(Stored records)

——

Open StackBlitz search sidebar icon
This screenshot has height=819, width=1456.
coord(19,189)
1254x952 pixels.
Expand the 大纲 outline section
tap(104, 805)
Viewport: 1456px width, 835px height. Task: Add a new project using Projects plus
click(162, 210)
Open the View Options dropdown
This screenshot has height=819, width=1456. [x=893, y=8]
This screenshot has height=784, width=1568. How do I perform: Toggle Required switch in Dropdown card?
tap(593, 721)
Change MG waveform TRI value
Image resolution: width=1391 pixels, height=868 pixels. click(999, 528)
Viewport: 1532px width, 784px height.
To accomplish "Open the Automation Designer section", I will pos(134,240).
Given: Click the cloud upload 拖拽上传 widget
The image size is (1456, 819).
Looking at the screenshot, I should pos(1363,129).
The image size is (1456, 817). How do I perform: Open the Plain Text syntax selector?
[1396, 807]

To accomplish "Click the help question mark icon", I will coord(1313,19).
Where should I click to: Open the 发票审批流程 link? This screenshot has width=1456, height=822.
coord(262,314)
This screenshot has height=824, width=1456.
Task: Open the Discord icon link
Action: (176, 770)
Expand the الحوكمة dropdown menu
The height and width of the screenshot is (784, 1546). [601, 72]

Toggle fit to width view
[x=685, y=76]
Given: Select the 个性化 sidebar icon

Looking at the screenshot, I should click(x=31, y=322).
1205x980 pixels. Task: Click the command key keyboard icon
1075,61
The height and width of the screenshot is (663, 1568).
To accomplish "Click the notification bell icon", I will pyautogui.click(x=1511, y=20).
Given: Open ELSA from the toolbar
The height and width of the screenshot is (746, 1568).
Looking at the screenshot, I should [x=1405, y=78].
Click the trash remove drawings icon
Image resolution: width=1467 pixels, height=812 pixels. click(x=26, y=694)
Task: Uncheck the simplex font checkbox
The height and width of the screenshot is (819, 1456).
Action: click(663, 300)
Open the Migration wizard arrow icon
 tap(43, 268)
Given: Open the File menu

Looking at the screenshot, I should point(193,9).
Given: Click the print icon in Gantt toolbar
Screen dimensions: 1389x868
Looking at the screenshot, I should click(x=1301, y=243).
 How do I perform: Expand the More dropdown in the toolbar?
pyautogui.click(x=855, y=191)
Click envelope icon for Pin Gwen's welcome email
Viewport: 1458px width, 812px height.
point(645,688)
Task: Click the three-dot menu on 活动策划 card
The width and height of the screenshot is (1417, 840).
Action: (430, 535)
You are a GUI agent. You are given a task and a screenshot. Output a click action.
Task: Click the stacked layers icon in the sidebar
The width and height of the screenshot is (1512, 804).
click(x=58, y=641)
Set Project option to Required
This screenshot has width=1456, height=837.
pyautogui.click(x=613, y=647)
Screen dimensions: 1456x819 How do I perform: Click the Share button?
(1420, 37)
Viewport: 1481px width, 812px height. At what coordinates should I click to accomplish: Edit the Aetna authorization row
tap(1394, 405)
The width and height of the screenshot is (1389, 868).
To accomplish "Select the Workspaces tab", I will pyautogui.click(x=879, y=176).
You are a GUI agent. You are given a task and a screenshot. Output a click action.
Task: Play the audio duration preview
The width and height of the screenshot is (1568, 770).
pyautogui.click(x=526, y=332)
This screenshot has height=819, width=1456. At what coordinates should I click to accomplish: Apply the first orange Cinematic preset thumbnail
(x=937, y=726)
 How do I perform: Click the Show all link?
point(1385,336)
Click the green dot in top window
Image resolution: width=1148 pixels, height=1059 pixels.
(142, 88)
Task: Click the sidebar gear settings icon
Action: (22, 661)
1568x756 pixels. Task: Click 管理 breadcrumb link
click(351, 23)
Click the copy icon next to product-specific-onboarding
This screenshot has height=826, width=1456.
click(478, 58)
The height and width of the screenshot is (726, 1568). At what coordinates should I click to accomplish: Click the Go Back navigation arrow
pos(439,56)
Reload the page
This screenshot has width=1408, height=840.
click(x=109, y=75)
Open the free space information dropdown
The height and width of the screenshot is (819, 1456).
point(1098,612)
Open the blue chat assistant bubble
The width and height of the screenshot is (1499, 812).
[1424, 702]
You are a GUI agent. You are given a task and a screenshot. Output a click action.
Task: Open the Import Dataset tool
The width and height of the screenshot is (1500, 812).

——

Task brief: Nothing but the lines from the one holding "Task: Open the Import Dataset tool" through the last line of the data may be output, and each must match exactly.

Written response:
Task: Open the Import Dataset tool
The width and height of the screenshot is (1500, 812).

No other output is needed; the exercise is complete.